The solution was to also use SPI for the device bus, reusing the same clock, input, and output pins that the memory chip is already using. One of the two remaining I/O pins can then be used as a chip select pin for the device bus.
Finally, I need to be able to select an individual device on the bus to talk to, which I can do using two logic chips and the final I/O pin. The microcontroller can use that final pin to pulse a four-bit device address into a serial-in parallel-out shift register chip (the 74HC164), which is wired to the inputs of a 4-to-16 multiplexer chip (the 74HC154), and the sixteen outputs of that are then wired to the chip select lines of each of the sixteen devices. Easy peasy.
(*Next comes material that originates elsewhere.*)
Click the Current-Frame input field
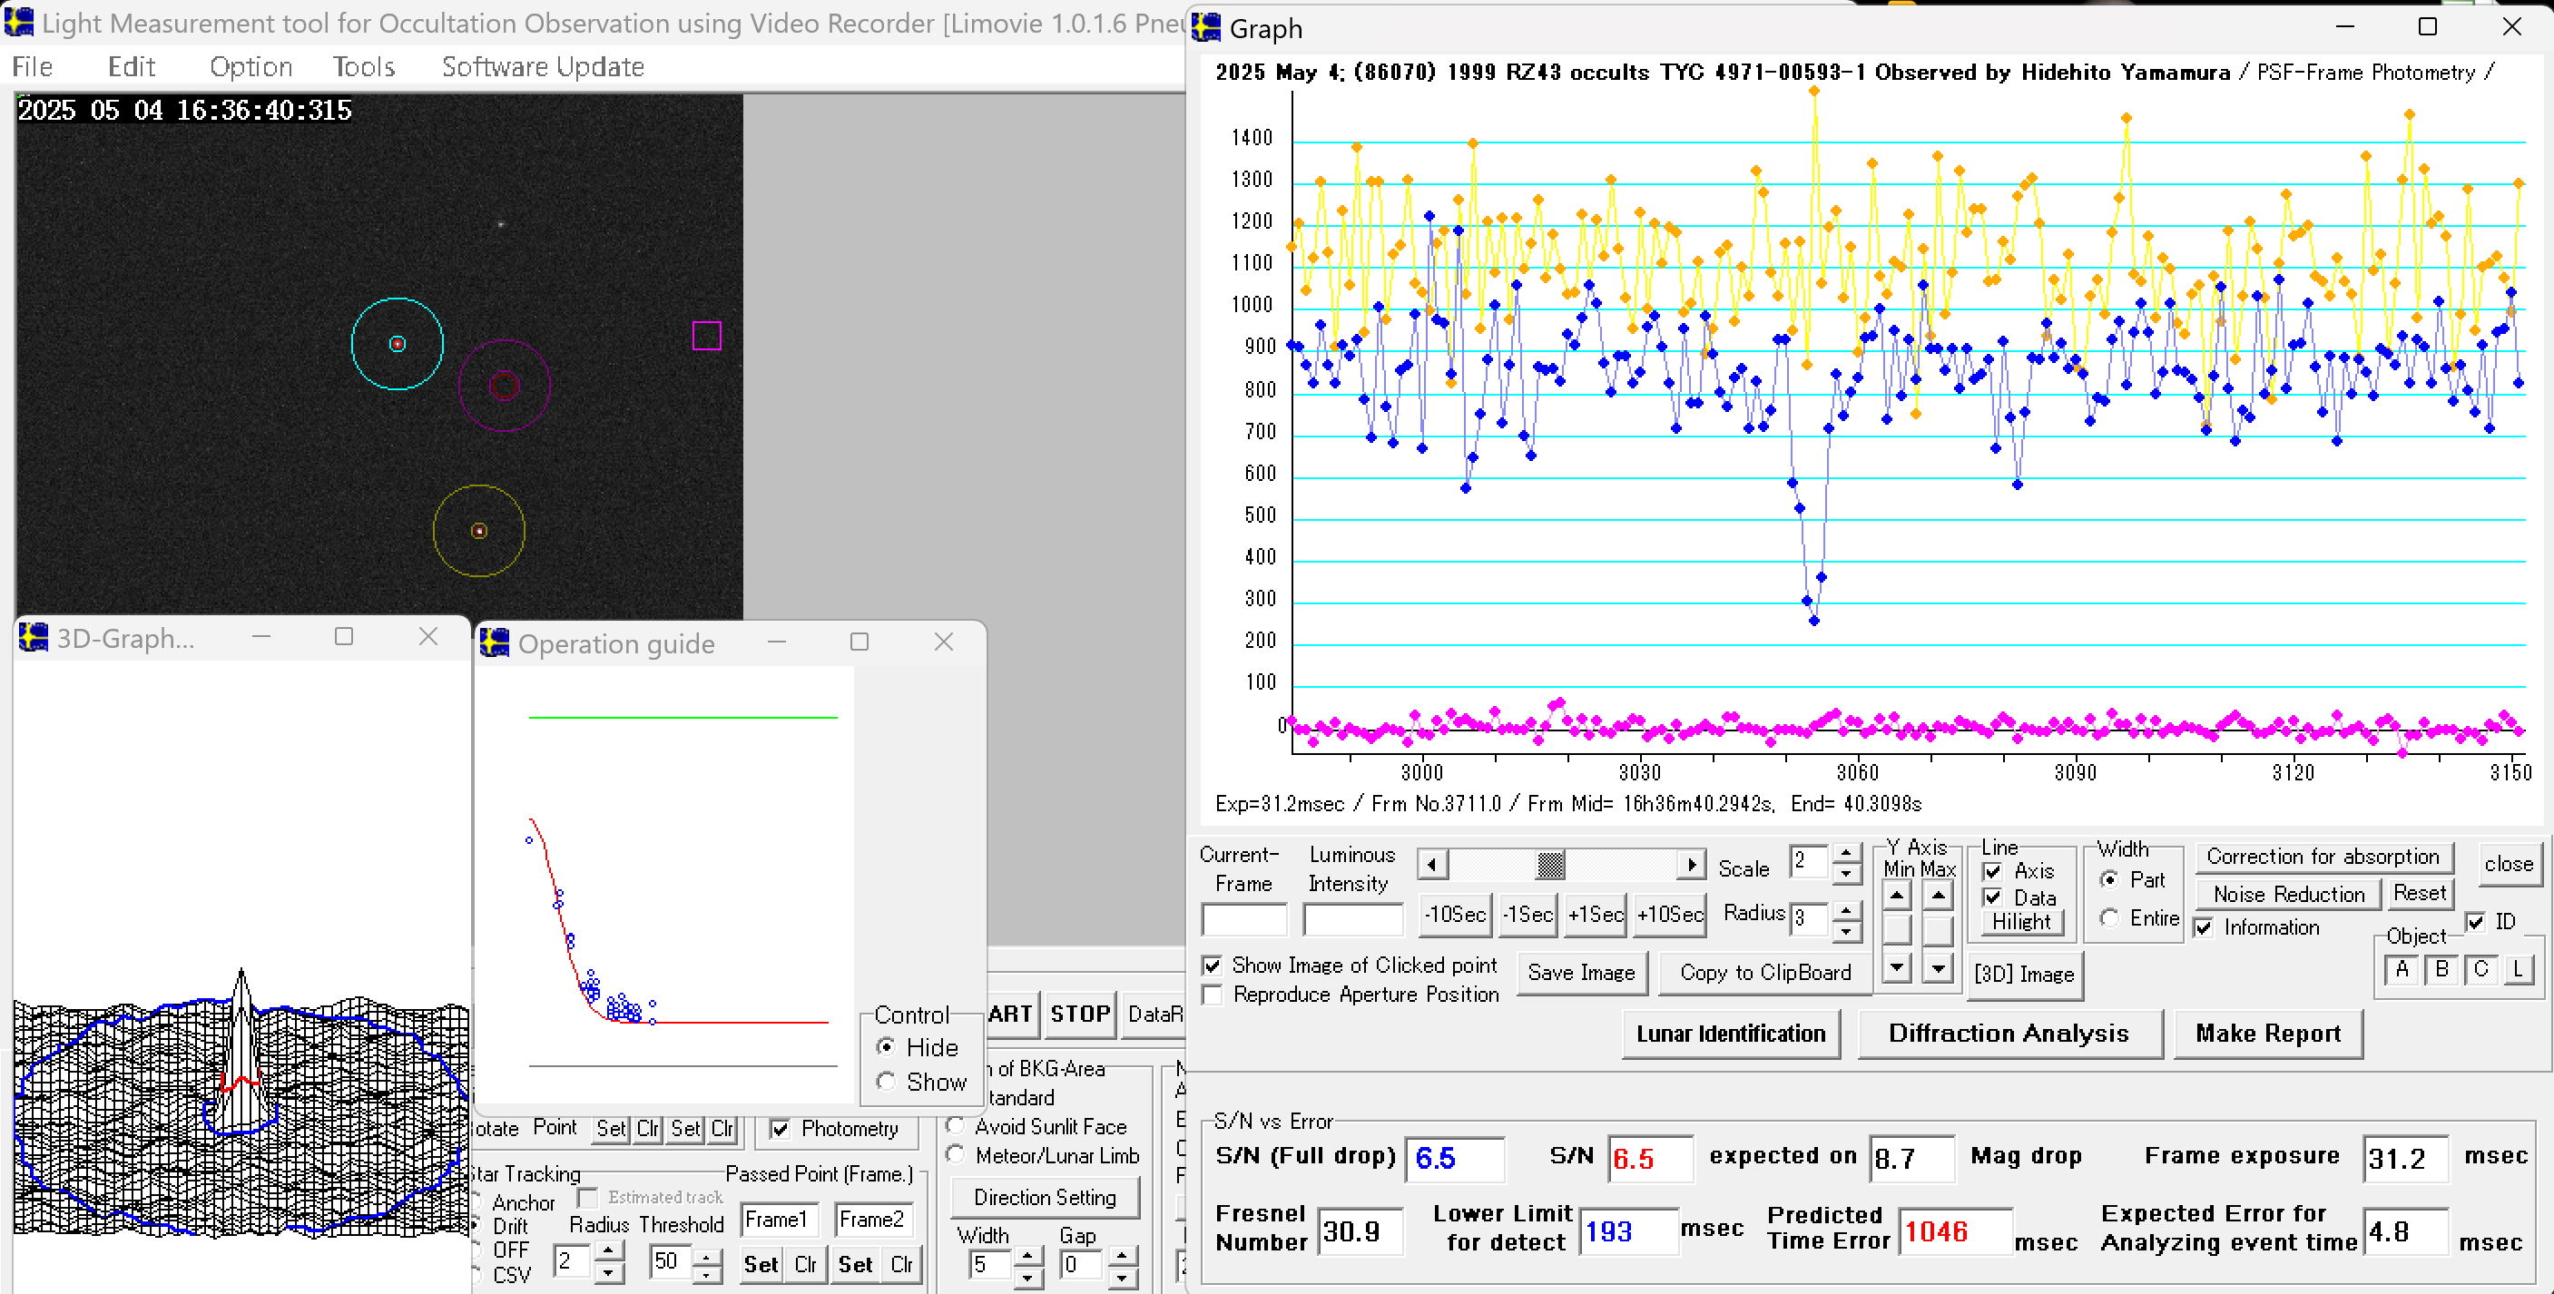Image resolution: width=2554 pixels, height=1294 pixels. [1243, 919]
The benefits of using SPI as a protocol to talk to the devices is that it’s fairly robust compared to something like I2C. It’ll be possible to hand-test the different device circuits by manually clocking bits into and out of them with a couple of switches, instead of having to set up a computer to do it all for you.
A handful of components
The list of components needed to build this computer is going to be tiny. Other than the microcontroller, the circuit will need a memory chip, two logic chips for the device bus, a handful of header pins for devices to connect to, and a voltage regulator chip with three capacitors in order to support a wide range of input voltages (to run off various batteries or USB power or whatever is on hand). All up, that’s probably about $15 NZD to build a computer from scratch.
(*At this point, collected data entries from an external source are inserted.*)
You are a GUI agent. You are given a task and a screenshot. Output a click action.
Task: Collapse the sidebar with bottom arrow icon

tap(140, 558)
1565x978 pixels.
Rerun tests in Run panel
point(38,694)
I’ve written up the plans on the bedrock-micro page if you want to read more about the design, it goes into more of the details.
Going forward
I’ve got the circuit design figured out and I’ve written up most of the firmware for the microcontroller, but I don’t think I’ll spend any more time on this project for at least the next few months. The next stages are going to be very labour intensive, it’s going to take a bit of time to order the components and solder up the circuit, and then it’s going to be an absolute pain to debug because I can’t look inside the microcontroller while it’s running.
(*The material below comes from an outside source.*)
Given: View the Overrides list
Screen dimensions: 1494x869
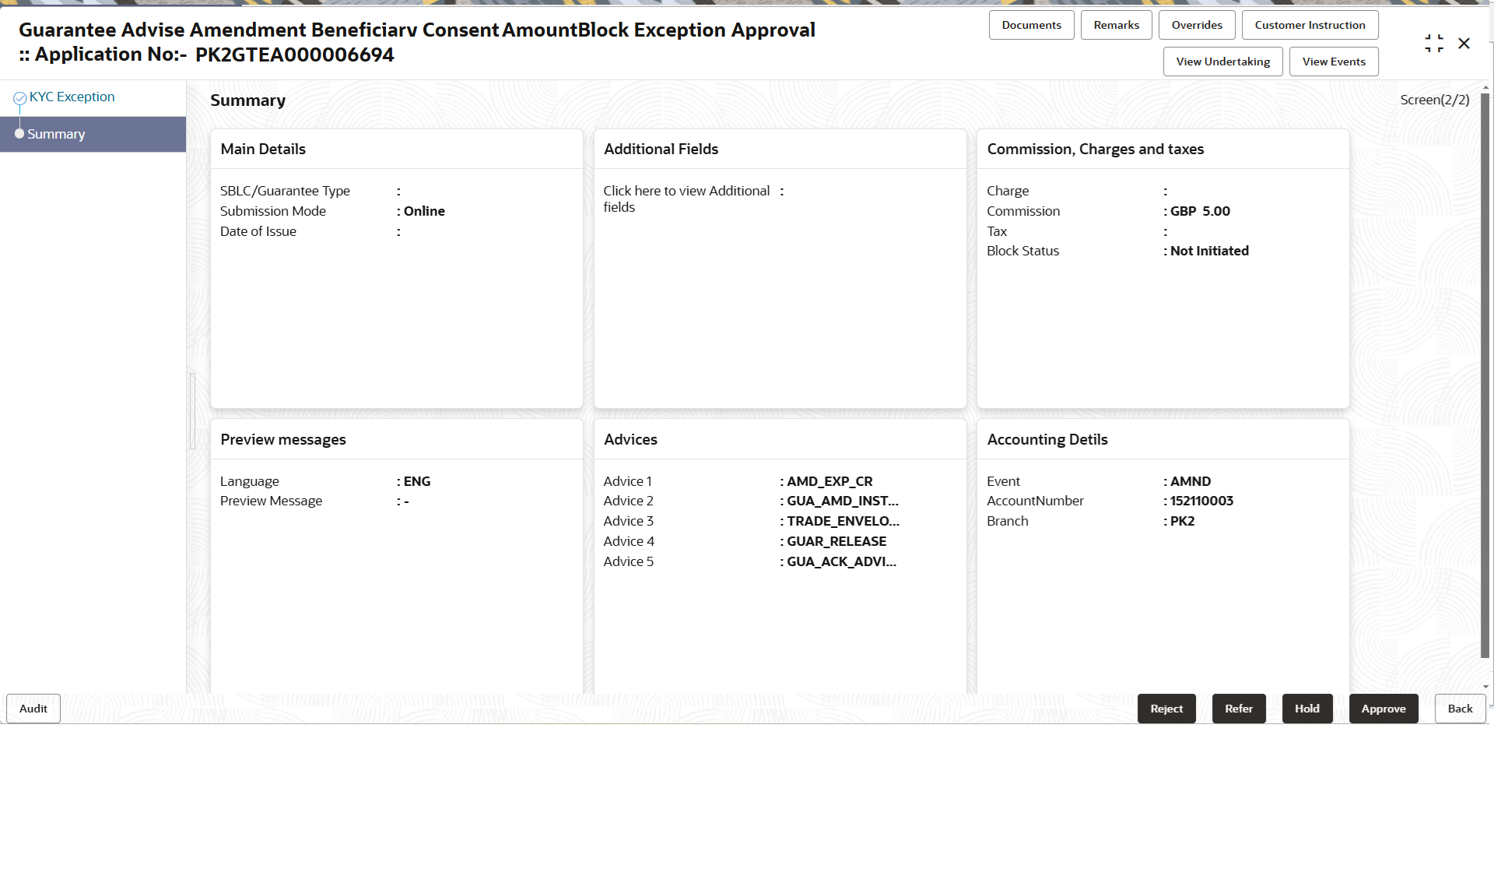Looking at the screenshot, I should point(1196,25).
I’m eager to see Bedrock programs running on such a simple computer, but I think it’ll be a better use of my time for now to focus on things that are more central to Bedrock as a whole. Things like a better user manual, and tooling, and the Bedrock Public Library, and just writing more libraries and programs that I can run on these implementations.
Bedrock Public library
A new look
I finally got around to coming up with the overall aesthetic of the website, the fonts and the colours and all that. I wanted to find a look that comes across as playful and fun but that also looks like something that you can do real work with. Something competent and well-made, but that doesn’t take itself too seriously, without being juvenile or gaudy. I’m really happy with the colours I settled on, yellow/orange/blue on cream.

The back end
I also sank a bunch of time into the design of the API and the database schema, trying to figure out how to implement all of the features that I want. It’s difficult to list all of the changes that have been done here, it’ll probably be easier to show everything off once I’ve finished.
Thanks
That’s probably enough for today. Thanks for following along with my work, I’m looking forward to sharing some more progress on all of this. Have a wonderful week!